Na wypłaty czeka 40 pracowników szczecińskiej Gryfii Service. Nie otrzymali wynagrodzeń za ostatnie dwa miesiące pracy.
Wcześniej wypłaty otrzymywali w ratach. Na pieniądze czeka 40 pracowników szczecińskiej stoczni Gryfia Service.
Od dwóch lat trudno mówić, że jest dobrze, ale tak źle jeszcze nie było - powiedział Tomasz Głowacki ze związkowej Solidarności "80" - Jest tragedia. Do tego dochodzi okres przedświąteczny, żony dopominają się pieniędzy, wydzwaniają do pracy, a nie można nic konkretnego powiedzieć.
Pracownicy Gryfii zadłużają się i ledwo wiążą koniec z końcem. - W tym roku chyba dwie wypłaty były normalnie, a tak cały czas na raty. Teraz nie ma nawet na raty. Pożyczamy od kolegów, rodzin.
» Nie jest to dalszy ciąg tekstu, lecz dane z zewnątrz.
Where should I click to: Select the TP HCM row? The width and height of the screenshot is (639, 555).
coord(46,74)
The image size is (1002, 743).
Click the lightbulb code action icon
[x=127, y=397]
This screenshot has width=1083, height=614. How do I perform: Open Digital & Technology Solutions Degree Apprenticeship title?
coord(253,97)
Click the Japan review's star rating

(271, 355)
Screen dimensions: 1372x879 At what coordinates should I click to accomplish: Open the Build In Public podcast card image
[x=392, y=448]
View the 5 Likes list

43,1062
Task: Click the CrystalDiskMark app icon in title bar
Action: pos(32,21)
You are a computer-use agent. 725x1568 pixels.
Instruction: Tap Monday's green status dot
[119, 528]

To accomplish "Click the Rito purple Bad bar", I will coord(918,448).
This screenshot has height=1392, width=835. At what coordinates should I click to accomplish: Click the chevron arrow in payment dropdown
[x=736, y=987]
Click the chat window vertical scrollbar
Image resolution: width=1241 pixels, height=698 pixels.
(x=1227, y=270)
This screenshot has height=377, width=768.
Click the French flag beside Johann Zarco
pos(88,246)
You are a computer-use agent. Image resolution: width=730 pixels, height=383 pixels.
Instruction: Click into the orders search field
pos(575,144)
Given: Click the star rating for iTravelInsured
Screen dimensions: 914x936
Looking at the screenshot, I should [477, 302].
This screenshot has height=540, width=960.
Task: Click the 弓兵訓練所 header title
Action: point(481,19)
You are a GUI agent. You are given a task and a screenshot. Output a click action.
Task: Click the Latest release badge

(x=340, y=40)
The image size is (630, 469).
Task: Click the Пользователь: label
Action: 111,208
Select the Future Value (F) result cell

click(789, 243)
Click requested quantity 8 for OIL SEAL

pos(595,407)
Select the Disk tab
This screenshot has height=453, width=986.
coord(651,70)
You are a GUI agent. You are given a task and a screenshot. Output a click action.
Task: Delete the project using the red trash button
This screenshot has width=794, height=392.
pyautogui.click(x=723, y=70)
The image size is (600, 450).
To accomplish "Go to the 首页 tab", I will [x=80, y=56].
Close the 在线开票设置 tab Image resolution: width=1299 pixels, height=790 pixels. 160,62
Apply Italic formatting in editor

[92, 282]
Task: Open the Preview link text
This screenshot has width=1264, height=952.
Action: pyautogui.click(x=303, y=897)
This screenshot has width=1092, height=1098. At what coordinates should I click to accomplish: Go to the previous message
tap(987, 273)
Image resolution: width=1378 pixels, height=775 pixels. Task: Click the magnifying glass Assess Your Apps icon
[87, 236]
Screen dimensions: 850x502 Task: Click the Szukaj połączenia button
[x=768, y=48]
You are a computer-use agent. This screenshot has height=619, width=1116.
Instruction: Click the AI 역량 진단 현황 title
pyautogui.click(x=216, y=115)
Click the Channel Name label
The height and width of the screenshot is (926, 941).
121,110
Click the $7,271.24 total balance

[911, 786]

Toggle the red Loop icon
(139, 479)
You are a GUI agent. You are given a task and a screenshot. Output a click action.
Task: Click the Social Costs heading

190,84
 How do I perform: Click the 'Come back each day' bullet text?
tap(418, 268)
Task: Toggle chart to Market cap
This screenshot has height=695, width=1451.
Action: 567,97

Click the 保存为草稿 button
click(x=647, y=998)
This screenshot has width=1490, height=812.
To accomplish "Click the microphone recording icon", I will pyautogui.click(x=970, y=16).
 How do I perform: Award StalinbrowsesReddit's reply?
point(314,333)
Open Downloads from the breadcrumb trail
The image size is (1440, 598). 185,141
Firma zalega z socjalem za zeszły rok, musi też zapłacić nagrody jubileuszowe - mówią.
A szanse na zaległe wypłaty są marne. - Nie ma środków - mówi Wiesław Sosnowski, kierownik produkcji Gryfii Service i potwierdza, że "problemy trwają od dawna, teraz jednak, sytuacja jest dramatyczna".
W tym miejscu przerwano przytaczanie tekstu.